I first saw images of Latoya Ruby Frazier’s riveting book of photographs, The Notion Of Family, in an NPR article about six months ago entitled “A Rust Belt Story Retold…” I wasn’t sure what to make of the images, as they felt a little distant at the time, despite my being familiar–as a historian of black labor and politics–with some of the history of those communities living “in the shadow” of Carnegie steel mills.
And then, this week, after receiving and reading through Latoya’s book, I read the reviews and commentaries by Michelle McCleary and Dr. Jessie Fields, among others, on P4P.
I’m not sure which impacted me more–the book or the commentaries. This is not to detract from Latoya’s truly extraordinary book (few artists capture, which such honest detail, poor people’s lives by poor and working people themselves–making their stories their own). But reading through the snippets of Michelle and Jessie’s lives as part of their reflections made the images in the book feel closer.
You see, I know Michelle and Jessie. They are two of my long-time political colleagues–extraordinary women–who have spent many years building an independent political movement in the United States to empower ordinary people, poor people, the outsiders, the forgotten, the survivors. I don’t know Latoya. But Michelle and Jessie are helping me to better understand her work.

◆ TO BE DONE ◆
1. From the reflection on The Notion Of Family, list the full names of the people whose book or writing the author discusses.
2. Revise part of the reflection on The Notion Of Family by replacing "riveting" with "striking". Start at the words "I first saw" and stop after "others, on P4P.".
3. Carry the reflection on The Notion Of Family forward from the point where it stops.

◆ DATA LISTING ◆
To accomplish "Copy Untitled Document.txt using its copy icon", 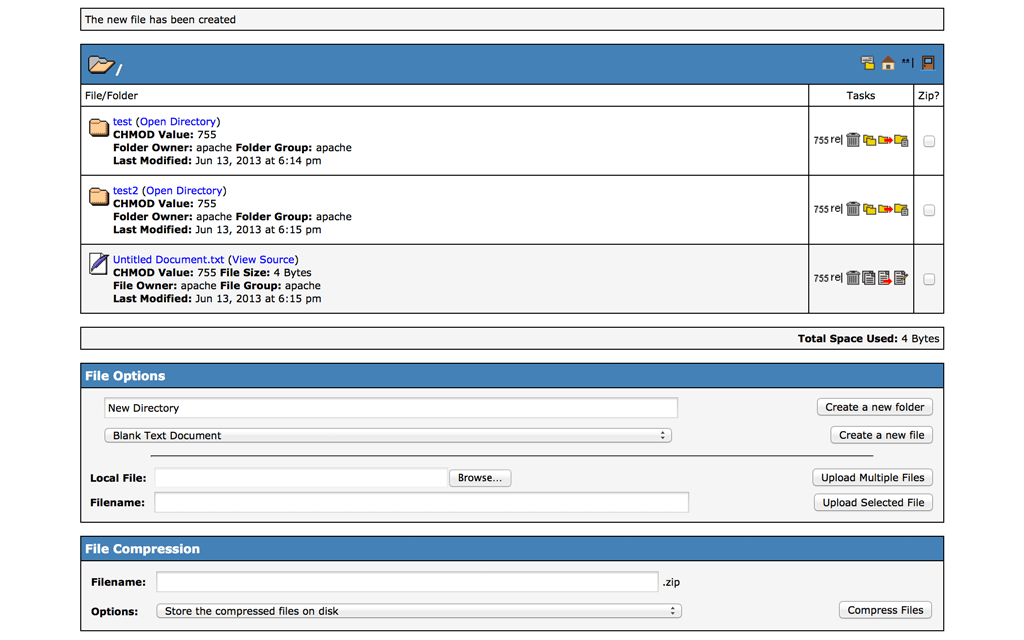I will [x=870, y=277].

...

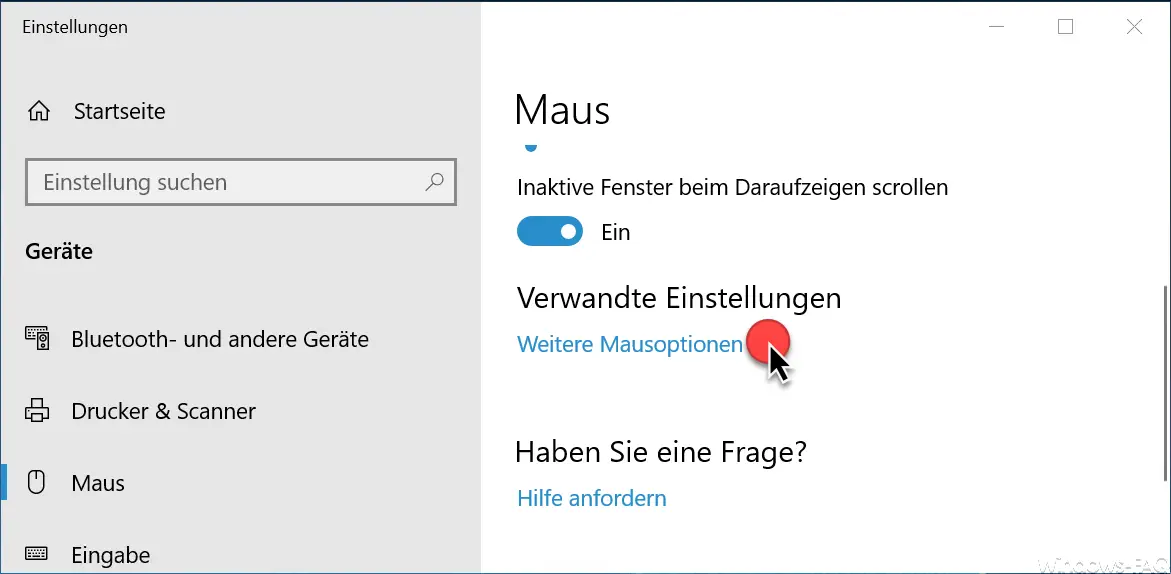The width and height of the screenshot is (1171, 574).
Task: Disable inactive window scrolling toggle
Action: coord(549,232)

◆ ANSWERS TO THE EXERCISES ◆
1. Latoya Ruby Frazier, Michelle McCleary, Dr. Jessie Fields

2.
I first saw images of Latoya Ruby Frazier’s striking book of photographs, The Notion Of Family, in an NPR article about six months ago entitled “A Rust Belt Story Retold…” I wasn’t sure what to make of the images, as they felt a little distant at the time, despite my being familiar–as a historian of black labor and politics–with some of the history of those communities living “in the shadow” of Carnegie steel mills.
And then, this week, after receiving and reading through Latoya’s book, I read the reviews and commentaries by Michelle McCleary and Dr. Jessie Fields, among others, on P4P.

3.
While each of their experiences are different from the other’s, there are similarities in their experiences and the roles that women played in each of their lives–their mom’s, grandmothers, aunts, or great aunts–in helping each of them thrive.
Michelle writes, “I had come to realize that the feelings of pain and shame that I and millions of people experienced were manufactured and NOT in our heads nor were our fault. Those manufactured feelings were designed to keep us in our place.”
I then see one of Latoya’s photographs …
And I hear (read) Jessie’s words “Ordinary people, though poor and abused are leading and fighting.” Part of that leading is giving expression to the plight of the voiceless, nameless, and unseen–here voiced, named, and seen through new performances.
Thank you, LaToya, for your book of photographs; thank you Michelle and Jessie, for your beautiful, painful, and moving words; thank you, Cathy, for giving us P4P and a space to reflect and support those who “stand in the rubble and fight,” as Jessie poetically writes, as Michelle explains, and as Latoya photographs.
Beautiful!!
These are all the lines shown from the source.